School massacres have become so commonplace that they scarcely shock us anymore. And yet, occasionally mayhem invades the sanctity of the classroom in a way that can still puncture our complacency. At these moments we’re reminded how fragile is this thing we call civilization. Such was the case February 10 in a rural schoolroom outside Samarra in north-central Iraq, where a terrorism instructor teaching a class in suicide bombing accidentally detonated a live explosive belt. Twenty-one students died along with their teacher. It happened in a training camp run by the Islamic State of Iraq and Syria, the Sunni terrorist group that was recently expelled from Al Qaeda for, of all things, its excessively brutal extremism in the Syrian civil war. [ .. ]

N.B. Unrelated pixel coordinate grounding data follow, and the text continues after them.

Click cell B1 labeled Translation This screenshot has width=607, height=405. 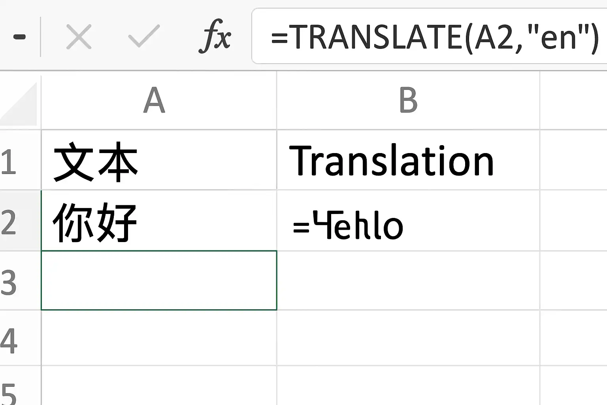pos(408,160)
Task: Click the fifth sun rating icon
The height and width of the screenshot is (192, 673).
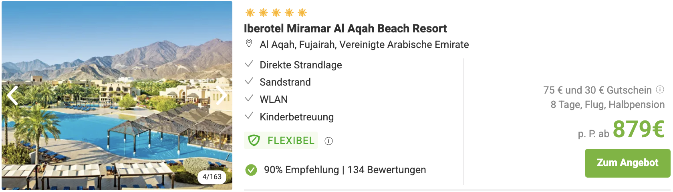Action: click(x=302, y=13)
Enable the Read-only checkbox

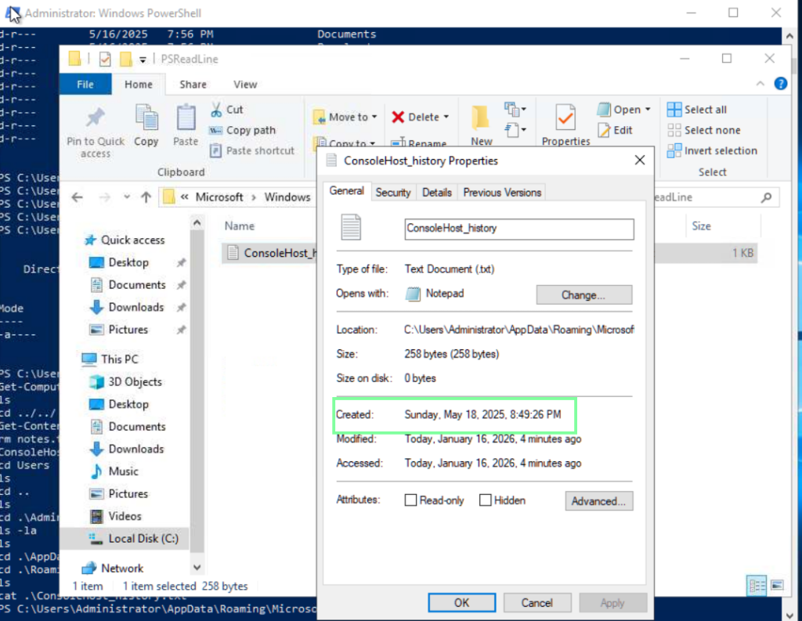pos(410,500)
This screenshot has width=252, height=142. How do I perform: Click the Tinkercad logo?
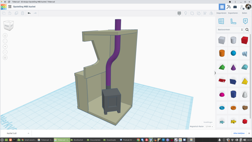coord(4,7)
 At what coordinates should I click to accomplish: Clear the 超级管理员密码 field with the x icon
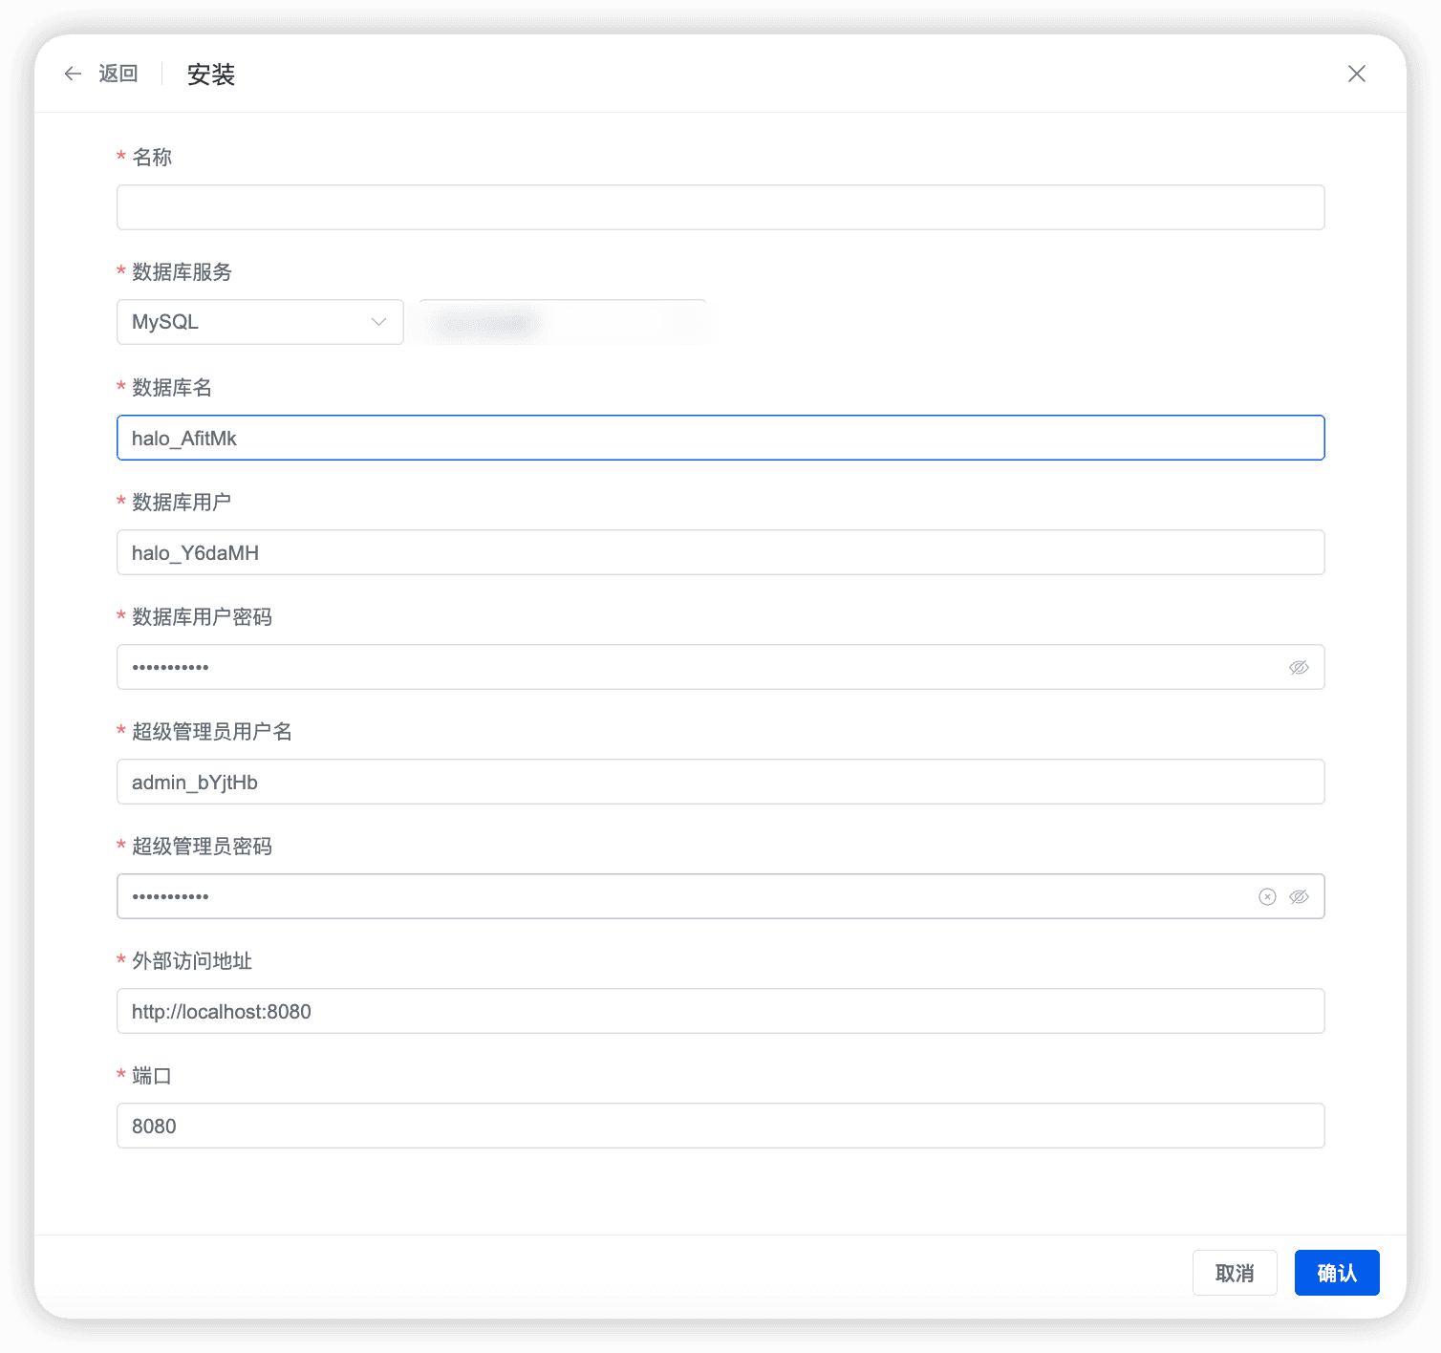[x=1266, y=896]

The location of the suicide school in Samarra has layers of poetic resonance, probably unintended by ISIS. Though predominantly Sunni, the city is revered by Shi’ites as the place where the last caliphs are buried and the Mahdi disappeared. Its name resonates in medieval Islamic lore with mysteries of suicide and predestined death, echoed in modern Anglo-American literature and linked to Talmudic legend.

After discussing the Talmudic and Maugham versions, Goldberg concludes:

Thus, the lesson of Samarra. In Arabic lore, we’re drawn helpless to our predestined deaths. In the Talmud, it’s kings who dispatch us with the best intentions to what they assume will be a cakewalk, but it’s we — or, per the Talmud, the king’s black soldiers — who do the dying.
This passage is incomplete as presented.